Tout d'abord , vous pouvez utiliser l'indexation directe (avec des vecteurs booléens) au lieu de ré-accéder aux noms de colonne si vous travaillez avec le même bloc de données; il sera plus sûr comme l'a souligné Ista, et plus rapide à écrire et à exécuter. Donc, vous n'aurez besoin que de:
var.out.bool <- !names(data) %in% c("iden", "name", "x_serv", "m_serv")
puis, réaffectez simplement les données:
data <- data[,var.out.bool] # or...
data <- data[,var.out.bool, drop = FALSE] # You will need this option to avoid the conversion to an atomic vector if there is only one column left
Deuxièmement , plus rapide à écrire, vous pouvez directement affecter NULL aux colonnes que vous souhaitez supprimer:
data[c("iden", "name", "x_serv", "m_serv")] <- list(NULL) # You need list() to respect the target structure.
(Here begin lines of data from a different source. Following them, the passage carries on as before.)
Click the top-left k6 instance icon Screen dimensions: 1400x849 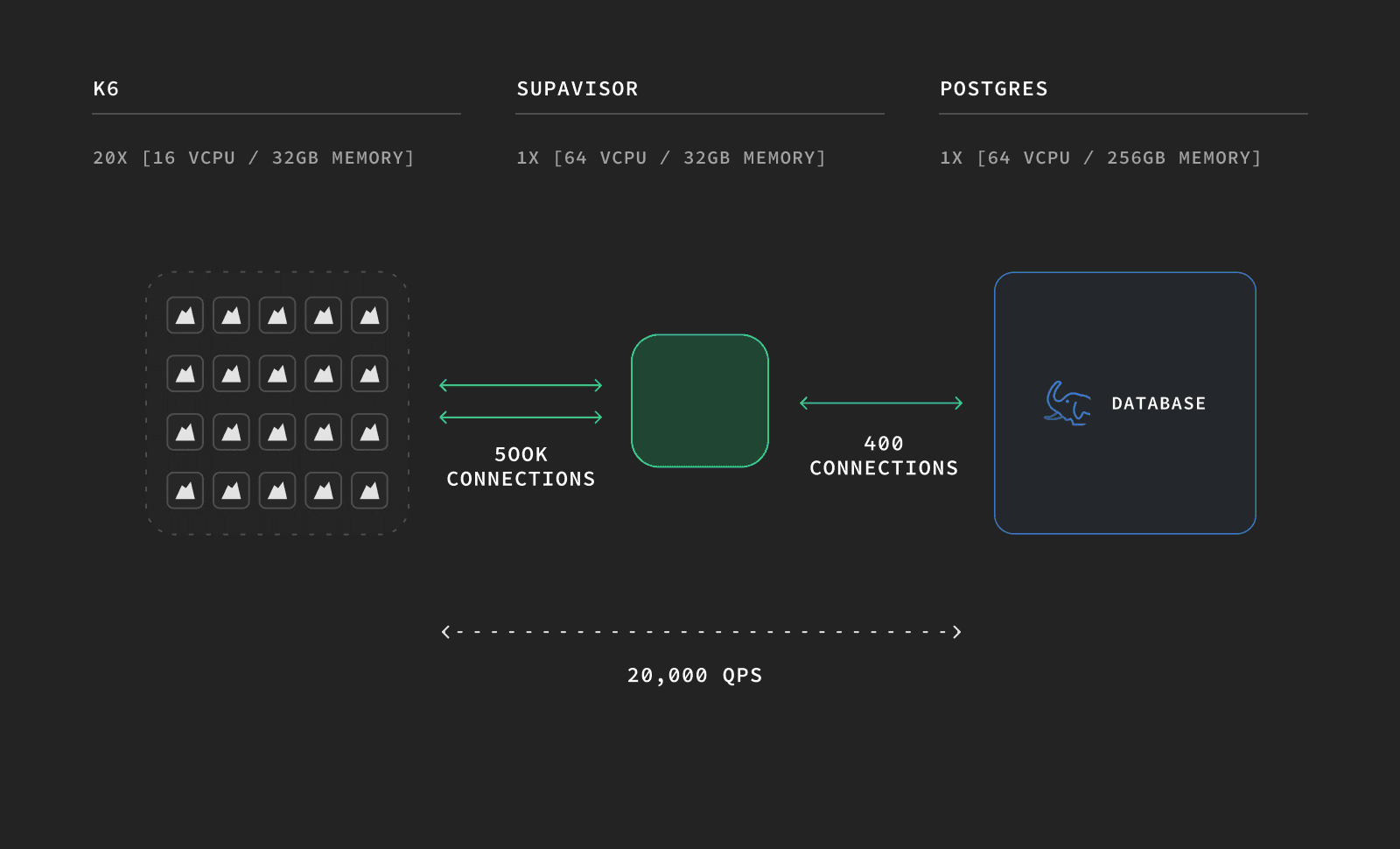[x=186, y=316]

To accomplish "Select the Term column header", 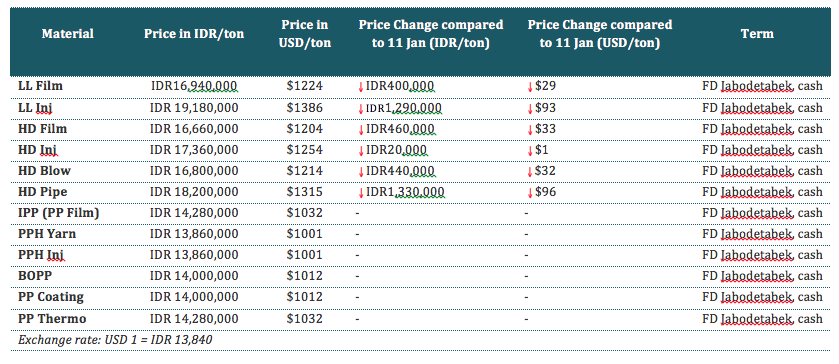I will (757, 34).
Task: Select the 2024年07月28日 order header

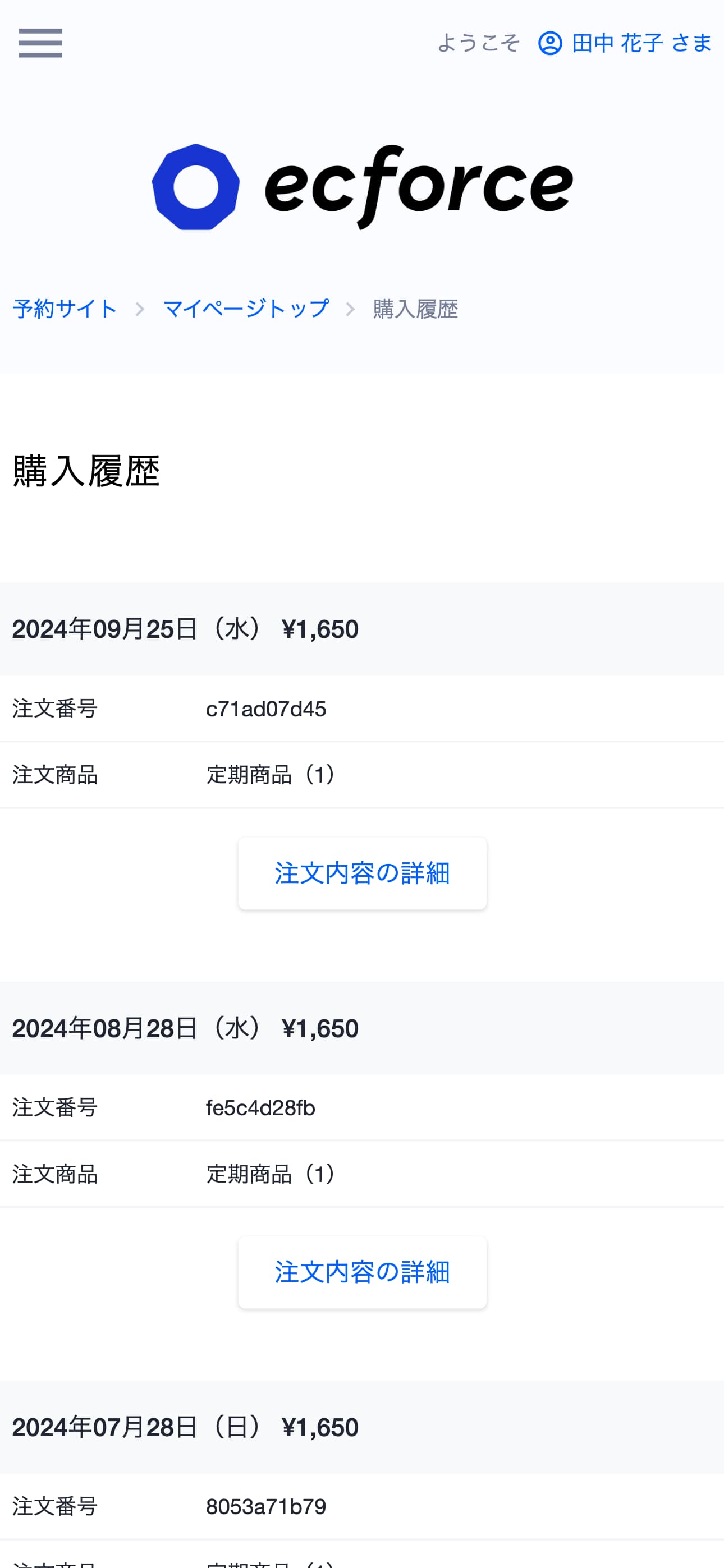Action: coord(361,1427)
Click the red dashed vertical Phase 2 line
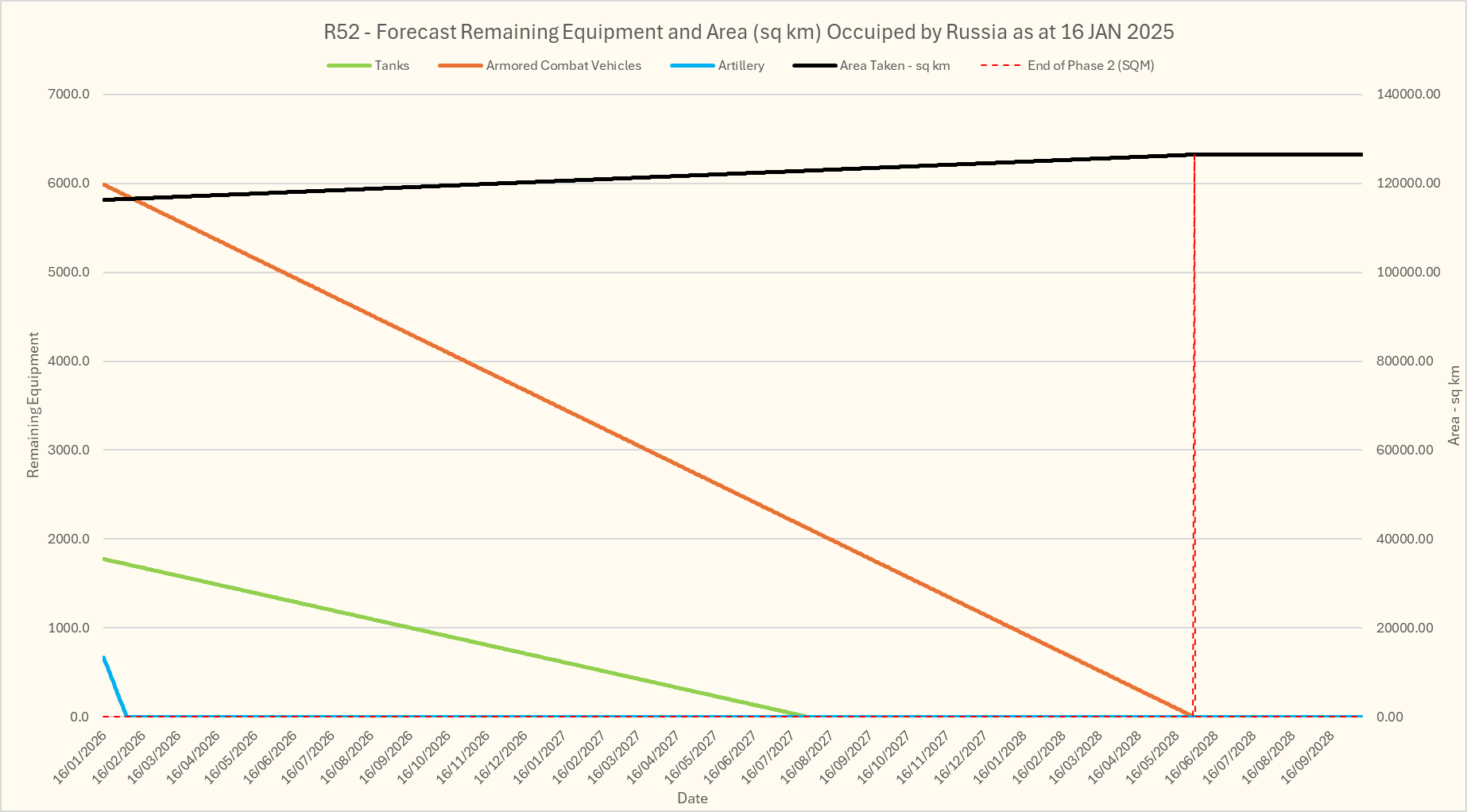Screen dimensions: 1467x812 1194,437
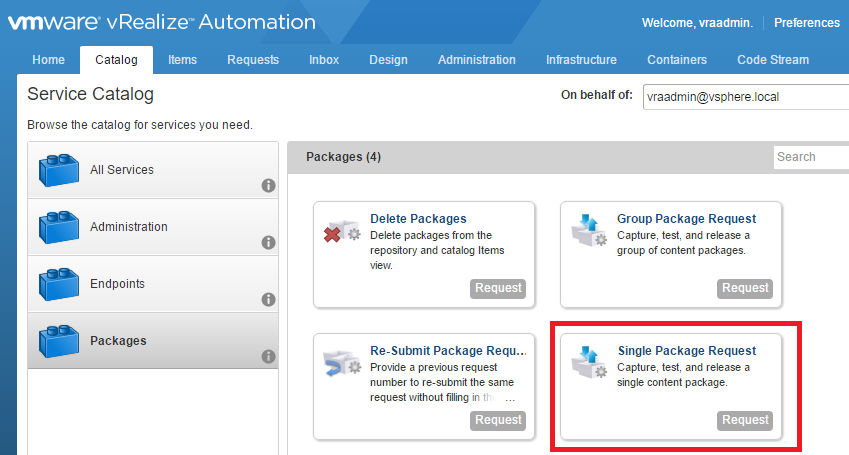This screenshot has height=455, width=849.
Task: Switch to the Requests tab
Action: click(x=253, y=60)
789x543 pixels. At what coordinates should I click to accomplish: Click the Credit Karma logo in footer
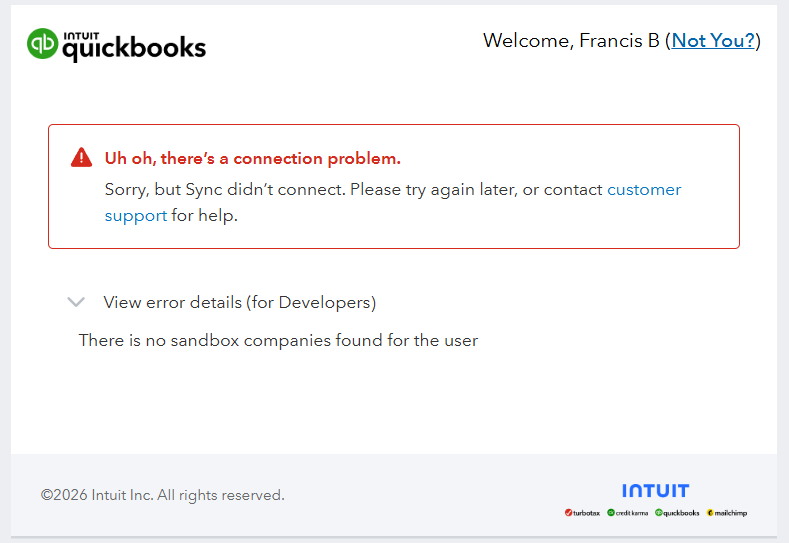click(627, 513)
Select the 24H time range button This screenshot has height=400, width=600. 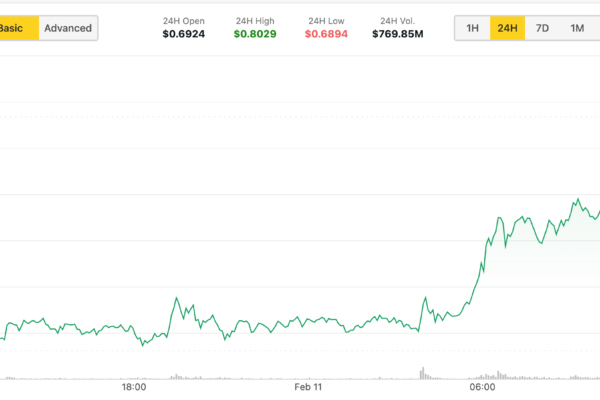pos(507,28)
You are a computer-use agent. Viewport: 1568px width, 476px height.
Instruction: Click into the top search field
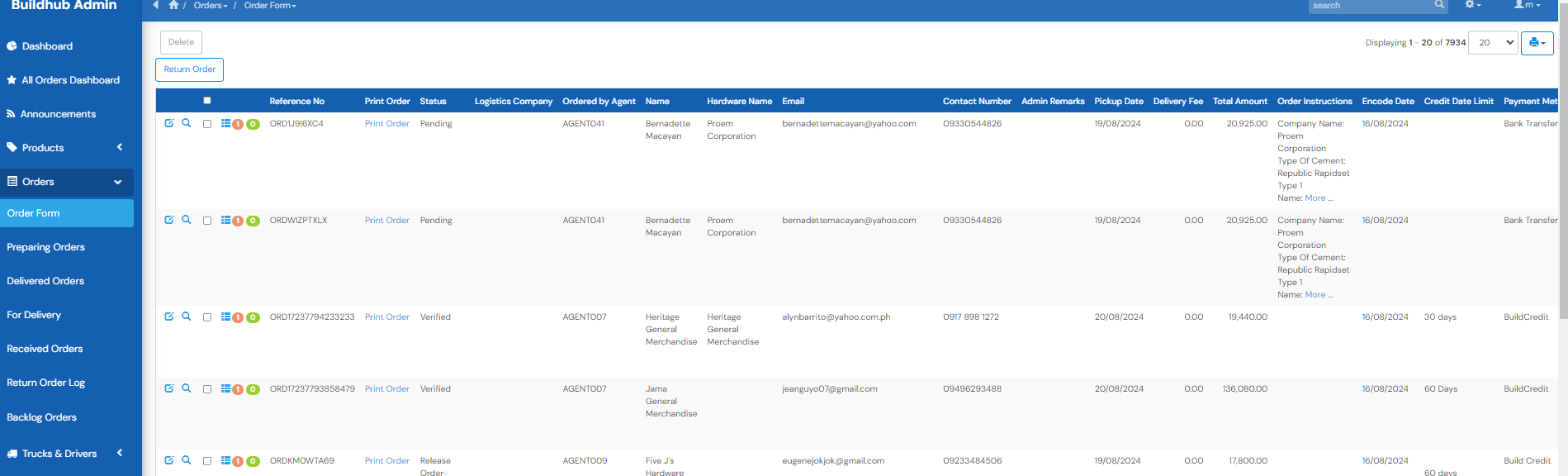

Enfin , vous pouvez utiliser subset (), mais il ne peut pas vraiment être utilisé dans le code (même le fichier d'aide vous en avertit). Plus précisément, un problème pour moi est que si vous souhaitez utiliser directement la fonction drop de susbset (), vous devez écrire sans guillemets l'expression correspondant aux noms de colonne:
subset( data, select = -c("iden", "name", "x_serv", "m_serv") ) # WILL NOT WORK
subset( data, select = -c(iden, name, x_serv, m_serv) ) # WILL
En bonus , voici un petit benchmark des différentes options, qui montre clairement que le sous-ensemble est le plus lent, et que la première méthode de réaffectation est la plus rapide:
re_assign(dtest, drop_vec) 46.719 52.5655 54.6460 59.0400 1347.331
null_assign(dtest, drop_vec) 74.593 83.0585 86.2025 94.0035 1476.150
subset(dtest, select = !names(dtest) %in% drop_vec) 106.280 115.4810 120.3435 131.4665 65133.780
subset(dtest, select = names(dtest)[!names(dtest) %in% drop_vec]) 108.611 119.4830 124.0865 135.4270 1599.577
subset(dtest, select = -c(x, y)) 102.026 111.2680 115.7035 126.2320 1484.174
Le code est ci-dessous:
dtest <- data.frame(x=1:5, y=2:6, z = 3:7)
drop_vec <- c("x", "y")
null_assign <- function(df, names) {
df[names] <- list(NULL)
df
}
re_assign <- function(df, drop) {
df <- df [, ! names(df) %in% drop, drop = FALSE]
df
}
res <- microbenchmark(
re_assign(dtest,drop_vec),
null_assign(dtest,drop_vec),
subset(dtest, select = ! names(dtest) %in% drop_vec),
subset(dtest, select = names(dtest)[! names(dtest) %in% drop_vec]),
subset(dtest, select = -c(x, y) ),
times=5000)
plt <- ggplot2::qplot(y=time, data=res[res$time < 1000000,], colour=expr)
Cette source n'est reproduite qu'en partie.